Retour en Espagne. Lors de l’été 2007, Forlán se dirige vers un nouveau club, l’Atletico Madrid. L’Uruguayen doit remplacer Fernando Torres, parti à Liverpool. Il arrive dans une équipe en pleine construction et y retrouve un ancien joueur d’Independiente : Sergio Aguero. Associé au Kun ou positionné en soutien de l’Argentin, Diego Forlán effectue une première saison intéressante avec 23 réalisations. L’Urugayen explose lors de l’exercice 2008-2009, en inscrivant 32 buts en 33 apparitions. Des statistiques qui lui vaudront un second soulier d’or européen. Convoité par le Real Madrid et Barcelone, le numéro 9 reste finalement à l’Atletico. S’ensuit un début de saison compliqué, avant le fameux été 2010. Après trois ans au club, Forlán est définitivement séduit par l’Atlético. « Être joueur ici, c’est quelque chose de différent. Les supporters sont incroyables. Ce sont des gens qui ont vécu des années sans pouvoir s’enthousiasmer. […] Malgré ça, le stade continuait d’être plein. », détaille l’Uruguayen dans la revue hispanique Libero.

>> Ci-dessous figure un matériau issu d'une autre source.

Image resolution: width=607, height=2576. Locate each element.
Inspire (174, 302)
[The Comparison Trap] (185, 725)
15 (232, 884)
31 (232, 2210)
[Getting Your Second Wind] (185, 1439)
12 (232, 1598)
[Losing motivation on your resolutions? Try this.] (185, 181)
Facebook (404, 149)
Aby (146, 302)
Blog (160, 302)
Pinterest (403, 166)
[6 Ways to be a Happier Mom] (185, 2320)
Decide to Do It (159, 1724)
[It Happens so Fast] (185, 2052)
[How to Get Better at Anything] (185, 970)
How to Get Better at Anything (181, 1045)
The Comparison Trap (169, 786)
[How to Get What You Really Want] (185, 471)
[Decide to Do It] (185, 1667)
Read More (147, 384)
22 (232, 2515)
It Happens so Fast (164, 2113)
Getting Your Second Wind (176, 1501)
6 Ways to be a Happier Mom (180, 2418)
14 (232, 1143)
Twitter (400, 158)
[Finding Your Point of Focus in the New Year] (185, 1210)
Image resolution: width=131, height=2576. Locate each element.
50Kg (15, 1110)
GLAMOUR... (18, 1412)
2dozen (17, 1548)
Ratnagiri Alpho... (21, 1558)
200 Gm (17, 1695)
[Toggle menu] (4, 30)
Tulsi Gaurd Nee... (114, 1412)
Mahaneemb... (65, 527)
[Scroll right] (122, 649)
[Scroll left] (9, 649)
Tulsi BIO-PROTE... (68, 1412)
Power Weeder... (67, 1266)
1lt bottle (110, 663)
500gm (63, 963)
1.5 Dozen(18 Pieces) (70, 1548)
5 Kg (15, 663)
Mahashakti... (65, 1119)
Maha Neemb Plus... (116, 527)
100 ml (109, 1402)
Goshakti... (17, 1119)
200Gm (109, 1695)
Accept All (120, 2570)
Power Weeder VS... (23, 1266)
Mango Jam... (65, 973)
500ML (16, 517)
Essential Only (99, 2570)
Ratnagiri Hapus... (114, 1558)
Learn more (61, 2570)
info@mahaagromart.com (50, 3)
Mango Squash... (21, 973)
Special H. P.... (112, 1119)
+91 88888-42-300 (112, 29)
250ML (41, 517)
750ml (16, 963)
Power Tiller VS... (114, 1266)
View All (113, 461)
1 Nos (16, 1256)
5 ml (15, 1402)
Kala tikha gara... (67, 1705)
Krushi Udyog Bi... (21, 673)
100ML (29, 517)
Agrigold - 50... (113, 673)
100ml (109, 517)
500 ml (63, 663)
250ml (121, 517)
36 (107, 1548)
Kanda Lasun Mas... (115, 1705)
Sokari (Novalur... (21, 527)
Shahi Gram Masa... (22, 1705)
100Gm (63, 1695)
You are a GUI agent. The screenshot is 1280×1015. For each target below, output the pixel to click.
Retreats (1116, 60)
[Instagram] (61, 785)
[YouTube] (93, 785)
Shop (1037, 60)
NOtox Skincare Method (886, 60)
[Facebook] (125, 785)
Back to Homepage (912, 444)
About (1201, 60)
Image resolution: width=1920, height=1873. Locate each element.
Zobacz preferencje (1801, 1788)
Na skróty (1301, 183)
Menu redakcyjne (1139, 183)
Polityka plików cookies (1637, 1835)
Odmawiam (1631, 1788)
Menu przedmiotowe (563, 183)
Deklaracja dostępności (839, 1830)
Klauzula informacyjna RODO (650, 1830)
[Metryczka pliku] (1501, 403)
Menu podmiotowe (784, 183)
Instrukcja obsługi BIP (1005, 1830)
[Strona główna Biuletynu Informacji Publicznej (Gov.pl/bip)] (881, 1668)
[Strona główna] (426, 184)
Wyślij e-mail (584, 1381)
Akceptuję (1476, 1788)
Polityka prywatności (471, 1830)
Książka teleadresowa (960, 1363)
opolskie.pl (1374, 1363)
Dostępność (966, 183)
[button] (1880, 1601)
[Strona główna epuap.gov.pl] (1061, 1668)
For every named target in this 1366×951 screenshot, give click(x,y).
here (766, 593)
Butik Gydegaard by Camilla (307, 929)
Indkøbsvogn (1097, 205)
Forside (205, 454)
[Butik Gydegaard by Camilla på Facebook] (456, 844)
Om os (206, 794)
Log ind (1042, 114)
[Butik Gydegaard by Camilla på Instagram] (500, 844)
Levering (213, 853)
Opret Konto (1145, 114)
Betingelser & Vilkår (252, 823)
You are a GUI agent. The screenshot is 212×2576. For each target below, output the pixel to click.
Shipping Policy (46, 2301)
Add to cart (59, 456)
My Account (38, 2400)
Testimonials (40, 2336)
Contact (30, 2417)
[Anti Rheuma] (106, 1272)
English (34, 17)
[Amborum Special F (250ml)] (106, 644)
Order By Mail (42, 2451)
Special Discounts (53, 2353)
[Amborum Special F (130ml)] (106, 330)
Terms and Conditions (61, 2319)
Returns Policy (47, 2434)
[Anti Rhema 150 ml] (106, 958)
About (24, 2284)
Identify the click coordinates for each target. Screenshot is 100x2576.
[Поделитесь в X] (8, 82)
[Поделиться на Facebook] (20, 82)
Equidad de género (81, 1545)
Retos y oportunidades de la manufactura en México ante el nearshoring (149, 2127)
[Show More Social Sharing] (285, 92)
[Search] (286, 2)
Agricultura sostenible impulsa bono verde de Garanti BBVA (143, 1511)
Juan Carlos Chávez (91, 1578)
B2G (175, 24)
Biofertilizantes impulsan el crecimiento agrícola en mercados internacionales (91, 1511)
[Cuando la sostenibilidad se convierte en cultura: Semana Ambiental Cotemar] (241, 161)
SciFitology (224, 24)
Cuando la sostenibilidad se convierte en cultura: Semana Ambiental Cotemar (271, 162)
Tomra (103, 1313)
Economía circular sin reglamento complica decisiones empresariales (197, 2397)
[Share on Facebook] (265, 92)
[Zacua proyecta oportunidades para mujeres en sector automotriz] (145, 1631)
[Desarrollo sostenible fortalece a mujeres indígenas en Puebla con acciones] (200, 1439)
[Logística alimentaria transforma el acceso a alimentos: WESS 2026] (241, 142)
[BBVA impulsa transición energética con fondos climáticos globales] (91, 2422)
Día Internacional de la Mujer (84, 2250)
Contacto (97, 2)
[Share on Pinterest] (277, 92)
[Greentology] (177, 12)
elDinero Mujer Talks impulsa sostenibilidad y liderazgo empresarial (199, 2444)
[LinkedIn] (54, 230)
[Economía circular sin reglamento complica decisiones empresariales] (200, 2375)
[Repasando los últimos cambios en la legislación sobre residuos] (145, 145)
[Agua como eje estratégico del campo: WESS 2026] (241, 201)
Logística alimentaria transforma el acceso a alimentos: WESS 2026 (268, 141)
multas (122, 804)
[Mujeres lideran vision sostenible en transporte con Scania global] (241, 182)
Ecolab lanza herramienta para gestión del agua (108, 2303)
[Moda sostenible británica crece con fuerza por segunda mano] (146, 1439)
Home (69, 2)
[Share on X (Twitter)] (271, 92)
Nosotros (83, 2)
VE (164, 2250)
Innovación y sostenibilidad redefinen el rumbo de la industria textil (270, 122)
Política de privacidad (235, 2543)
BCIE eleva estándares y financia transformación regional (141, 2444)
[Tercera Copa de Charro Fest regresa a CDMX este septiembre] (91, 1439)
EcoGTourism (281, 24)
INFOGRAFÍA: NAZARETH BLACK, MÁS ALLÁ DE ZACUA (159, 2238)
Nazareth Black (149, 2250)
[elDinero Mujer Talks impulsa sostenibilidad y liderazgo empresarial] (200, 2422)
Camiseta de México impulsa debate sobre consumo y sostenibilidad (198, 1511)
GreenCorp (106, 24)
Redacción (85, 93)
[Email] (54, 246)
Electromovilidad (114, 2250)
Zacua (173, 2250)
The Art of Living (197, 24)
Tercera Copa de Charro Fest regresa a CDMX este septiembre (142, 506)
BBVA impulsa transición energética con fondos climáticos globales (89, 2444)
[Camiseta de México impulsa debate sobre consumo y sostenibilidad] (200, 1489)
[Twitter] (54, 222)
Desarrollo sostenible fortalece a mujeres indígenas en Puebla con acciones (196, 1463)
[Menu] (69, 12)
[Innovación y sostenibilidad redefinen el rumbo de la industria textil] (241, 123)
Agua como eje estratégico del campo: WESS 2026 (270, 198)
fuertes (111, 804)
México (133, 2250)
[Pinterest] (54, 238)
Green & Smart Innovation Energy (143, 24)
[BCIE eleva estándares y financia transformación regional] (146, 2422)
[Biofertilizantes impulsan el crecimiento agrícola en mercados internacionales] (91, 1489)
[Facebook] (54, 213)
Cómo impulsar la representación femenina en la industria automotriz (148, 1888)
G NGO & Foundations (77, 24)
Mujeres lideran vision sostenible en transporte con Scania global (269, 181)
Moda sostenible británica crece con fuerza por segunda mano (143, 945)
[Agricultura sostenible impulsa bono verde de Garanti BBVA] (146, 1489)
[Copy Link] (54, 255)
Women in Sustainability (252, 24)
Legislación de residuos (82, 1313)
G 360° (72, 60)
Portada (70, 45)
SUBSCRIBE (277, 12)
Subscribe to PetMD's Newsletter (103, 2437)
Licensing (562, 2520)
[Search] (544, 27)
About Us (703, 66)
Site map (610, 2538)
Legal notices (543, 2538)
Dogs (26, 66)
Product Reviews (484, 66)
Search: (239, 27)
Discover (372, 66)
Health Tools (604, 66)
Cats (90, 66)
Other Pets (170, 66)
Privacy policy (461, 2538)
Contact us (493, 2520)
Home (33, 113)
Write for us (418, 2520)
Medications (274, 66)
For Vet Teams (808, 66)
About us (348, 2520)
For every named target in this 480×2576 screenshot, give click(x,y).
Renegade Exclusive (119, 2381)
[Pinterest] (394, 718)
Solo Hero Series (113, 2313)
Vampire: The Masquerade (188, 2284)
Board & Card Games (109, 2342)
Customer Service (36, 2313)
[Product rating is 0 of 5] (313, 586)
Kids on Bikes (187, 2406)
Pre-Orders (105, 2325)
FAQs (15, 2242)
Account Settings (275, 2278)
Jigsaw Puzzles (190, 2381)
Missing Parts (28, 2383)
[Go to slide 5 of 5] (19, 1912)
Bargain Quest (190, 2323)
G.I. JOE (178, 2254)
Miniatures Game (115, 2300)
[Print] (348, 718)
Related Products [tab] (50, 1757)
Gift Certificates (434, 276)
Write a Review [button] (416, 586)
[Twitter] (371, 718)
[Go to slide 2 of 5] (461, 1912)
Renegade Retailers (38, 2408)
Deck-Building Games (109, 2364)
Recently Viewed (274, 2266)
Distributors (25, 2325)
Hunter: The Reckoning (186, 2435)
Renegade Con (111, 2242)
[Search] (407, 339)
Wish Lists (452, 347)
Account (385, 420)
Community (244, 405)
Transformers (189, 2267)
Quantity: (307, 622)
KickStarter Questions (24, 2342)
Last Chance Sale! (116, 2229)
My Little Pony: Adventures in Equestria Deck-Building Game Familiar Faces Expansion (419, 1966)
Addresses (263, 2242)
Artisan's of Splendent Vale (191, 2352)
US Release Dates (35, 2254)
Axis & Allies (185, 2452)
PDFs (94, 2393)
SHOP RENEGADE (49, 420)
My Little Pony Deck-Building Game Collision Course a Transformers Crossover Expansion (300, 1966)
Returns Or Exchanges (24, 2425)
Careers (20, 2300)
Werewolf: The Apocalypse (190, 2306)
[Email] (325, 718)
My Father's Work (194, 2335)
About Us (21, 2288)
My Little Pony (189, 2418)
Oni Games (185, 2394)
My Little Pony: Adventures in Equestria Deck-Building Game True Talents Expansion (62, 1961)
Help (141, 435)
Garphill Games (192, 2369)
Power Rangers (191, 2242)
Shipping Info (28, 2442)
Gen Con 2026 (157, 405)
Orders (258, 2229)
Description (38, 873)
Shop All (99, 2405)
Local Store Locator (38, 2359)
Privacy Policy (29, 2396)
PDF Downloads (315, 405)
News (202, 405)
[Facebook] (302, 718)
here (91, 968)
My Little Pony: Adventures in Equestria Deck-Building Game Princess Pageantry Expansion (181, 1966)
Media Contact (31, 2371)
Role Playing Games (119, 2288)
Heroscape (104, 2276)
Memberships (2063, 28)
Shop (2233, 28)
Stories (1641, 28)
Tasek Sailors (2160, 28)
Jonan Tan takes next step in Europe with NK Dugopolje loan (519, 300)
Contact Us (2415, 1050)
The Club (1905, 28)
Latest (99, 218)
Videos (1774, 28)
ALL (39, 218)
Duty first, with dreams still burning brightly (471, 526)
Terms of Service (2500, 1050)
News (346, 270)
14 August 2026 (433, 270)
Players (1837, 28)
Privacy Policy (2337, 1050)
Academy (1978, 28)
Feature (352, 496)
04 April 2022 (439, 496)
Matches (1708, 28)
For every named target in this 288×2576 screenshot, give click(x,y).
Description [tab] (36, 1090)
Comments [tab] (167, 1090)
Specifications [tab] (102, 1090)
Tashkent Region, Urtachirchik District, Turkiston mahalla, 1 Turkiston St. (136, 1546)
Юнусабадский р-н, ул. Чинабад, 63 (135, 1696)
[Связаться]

Peñarol et les liens du sang
Après la Coupe du Monde, Cachavacha dispute une dernière saison avec l’Atlético avant de rejoindre l’Inter Milan. Mais à 32 ans, l’Uruguayen est sur la pente descendante. Son expérience italienne tourne au fiasco lorsque les Intéristes ne peuvent l’inscrire en Ligue des Champions. Pour cause, Forlán a joué le tour préliminaire avec son ancien club. S’ensuivent des prestations moyennes et des blessures à répétition. Résultat : Forlán quitte l’Inter en 2012 pour s’exiler au Brésil, première étape de son tour du monde qui l’enverra notamment en Inde, au Japon et à Hong-Kong. Dans le même temps, l’Atlético de Simeone tient tête aux cadors européens. Pas de regrets pour l’Uruguayen, qui assure qu’il « n’échangerai pour rien au monde mes quatre années à l’Atletico contre l’époque de Simeone. »
Forlán est retourné vers ses attaches familiales en fin de carrière. Comme s’il ne pouvait pas clore l’histoire familiale. En juillet 2015, Cachavacha s’engage un an à Peñarol. S’il n’avait jamais joué en tant que professionnel à Montevideo, Forlán n’a jamais caché son attachement pour le club. Ainsi, il était devenu le symbolique socio n°40000 du club peu avant la finale de Copa Libertadores 2011, à laquelle il avait assisté.
Quatre ans plus tard, le natif de Montevideo écrit les dernières pages de sa carrière de joueur en Uruguay. Peñarol décroche son 50e championnat d’Uruguay lors de cette saison. La meilleure des manières pour parapher l’histoire des Forlán à Peñarol. Jamais rassasié, Diego Forlán n’a pas pu s’empêcher d’en débuter une autre : l’Uruguayen est devenu l’entraîneur de l’équipe première du club l’hiver passé.